France said on Friday that world powers could hold a summit on the Syrian crisis at the end of June as the deadly revolt against President Bashar al-Assad entered its 16th month.
Activists on the ground called for another day of anti-regime protests after at least another 84 people were killed in clashes and bombings across the country on Thursday, a human rights watchdog said.
French Foreign Minister Laurent Fabius said major world powers could hold a conference on the crisis which has cost thousands of lives on June 30 in the Swiss city of Geneva.
"There is a possibility, I don't know if we'll get there, but there is a possibility of holding a conference in Geneva on June 30," Fabius told France Inter radio.
Participants would include countries on the UN Security Council but the meeting would be held "without the constraints of the Security Council," the foreign minister added.
He also said that talks were under way with Russia on Syria's future if Assad is ousted.
"The Russians are not today attached to the person of Bashar al-Assad. They clearly see he is a tyrant and a murderer. But they are sensitive about who might take his place, if Assad is ousted. The discussion is about that," he said.
Russia, along with China, has vetoed two Security Council resolutions against Assad and has vowed to oppose any military intervention.
In reaction to US charges, Russia said on Friday that it was not making any new deliveries of attack helicopters to Syria and had only carried out repairs of helicopters sent there many years ago.
"There are no new supplies of Russian-made attack helicopters to Syria," the foreign ministry said, adding that "planned repairs were carried out earlier on helicopters supplied to Syria many years ago."
The ministry reasserted Russia's position that "all our military and technical cooperation with Syria is limited to the supply of defensive weapons."
US Secretary of State Hillary Clinton on Tuesday accused Russia of fuelling the violence by sending attack helicopters to Syria, which she said were "on the way" and would "escalate the conflict quite dramatically."
Her spokeswoman Victoria Nuland later said that Russia was sending back "freshly refurbished" helicopters to the regime in Damascus that had been under repairs for six months or more.
On a conciliatory note, Clinton said Thursday that the United States had held "constructive" talks with Russia but urged more action after days of feuding over the bloodshed in Syria.

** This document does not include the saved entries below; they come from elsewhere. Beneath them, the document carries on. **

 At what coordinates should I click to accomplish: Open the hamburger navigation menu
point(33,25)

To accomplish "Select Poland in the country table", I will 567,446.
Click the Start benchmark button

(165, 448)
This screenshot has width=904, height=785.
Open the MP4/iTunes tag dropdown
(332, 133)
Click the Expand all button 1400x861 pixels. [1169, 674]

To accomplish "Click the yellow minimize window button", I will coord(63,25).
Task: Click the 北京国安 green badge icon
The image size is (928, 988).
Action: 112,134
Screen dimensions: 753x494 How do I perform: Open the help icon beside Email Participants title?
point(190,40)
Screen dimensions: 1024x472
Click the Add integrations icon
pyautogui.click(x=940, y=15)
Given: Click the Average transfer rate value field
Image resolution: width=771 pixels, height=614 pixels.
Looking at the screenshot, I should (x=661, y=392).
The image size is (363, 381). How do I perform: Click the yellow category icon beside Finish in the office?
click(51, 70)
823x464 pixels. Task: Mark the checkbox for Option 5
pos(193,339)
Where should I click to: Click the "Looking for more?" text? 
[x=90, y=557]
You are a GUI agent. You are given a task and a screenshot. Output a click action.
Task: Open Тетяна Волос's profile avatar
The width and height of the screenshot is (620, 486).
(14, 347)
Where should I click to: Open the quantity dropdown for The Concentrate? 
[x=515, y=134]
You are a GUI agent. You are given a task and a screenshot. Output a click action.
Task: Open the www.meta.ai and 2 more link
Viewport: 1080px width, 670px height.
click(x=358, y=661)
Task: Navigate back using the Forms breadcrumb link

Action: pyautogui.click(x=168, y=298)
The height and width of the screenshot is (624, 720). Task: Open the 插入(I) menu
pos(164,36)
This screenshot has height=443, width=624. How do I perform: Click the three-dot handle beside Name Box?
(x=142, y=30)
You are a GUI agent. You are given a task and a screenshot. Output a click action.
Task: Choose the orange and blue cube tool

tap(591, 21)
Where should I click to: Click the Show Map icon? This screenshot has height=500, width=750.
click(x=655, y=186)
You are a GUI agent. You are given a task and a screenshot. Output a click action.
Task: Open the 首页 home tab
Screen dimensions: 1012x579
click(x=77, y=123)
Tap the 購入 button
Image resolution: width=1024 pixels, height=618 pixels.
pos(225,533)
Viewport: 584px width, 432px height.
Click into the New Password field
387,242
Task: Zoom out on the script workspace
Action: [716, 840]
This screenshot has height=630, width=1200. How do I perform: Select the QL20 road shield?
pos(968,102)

Deputy Secretary of State Bill Burns met Russian Foreign Minister Sergei Lavrov on the sidelines of a conference in Afghanistan, she said.
"My deputy Bill Burns had a constructive meeting in Kabul with Russian Foreign Minister Lavrov. We don't see eye to eye on all of the issues, but our discussions continue," Clinton told a news conference.
She said that US President Barack Obama would meet his Russian counterpart Vladimir Putin at next week's Group of 20 summit in Los Cabos, Mexico.
Monitors say more than 14,400 people, mostly civilians, have been killed since a peaceful uprising erupted on March 15, 2011, prompting a bloody crackdown by Assad's forces that eventually prompted an armed reaction.
In other violence on Thursday, 14 people were also wounded when a suicide bomber blew up a vehicle near an important Shiite Muslim shrine in the capital, the state news agency SANA said.
And a car bomb in the northwestern city of Idlib killed and wounded a number of soldiers, according to the Syrian Observatory for Human Rights.
As on nearly every Friday since the uprising began, activists have called for nationwide demonstrations after weekly prayers, with this week's slogan being "Always prepared for a strong mobilisation."
Around the country, the Observatory said 48 civilians were among at least 84 killed in clashes and bombings on Thursday.
Areas in the provinces of Homs, Daraa, Damascus, Aleppo, Deir Ezzor and Idlib were all targeted, the London-based watchdog said.
UN observers on Thursday visited Al-Haffe town in the Mediterranean province of Latakia, a day after Syrian authorities said the area had been "cleansed" of rebel fighters, a UN spokeswoman in Damascus said.
On Wednesday, rebels withdrew from the besieged town and nearby villages that had been under intense regime shelling for eight days, the Observatory said.
The UN Supervisory Mission in Syria (UNSMIS) said the observers reported finding it all but deserted with a strong stench of dead bodies and most state buildings gutted.
State television said the observers had "inspected the vandalism and destruction wrought by the terrorists."
The United Nations and opposition activists had expressed fears of a massacre if pro-government forces entered the town, just 16 kilometres (10 miles) from Assad's mainly Alawite hometown of Qardaha.
Opposition sources said anti-Assad groups are to meet in Istanbul on Friday and Saturday in a bid to settle their differences and close ranks.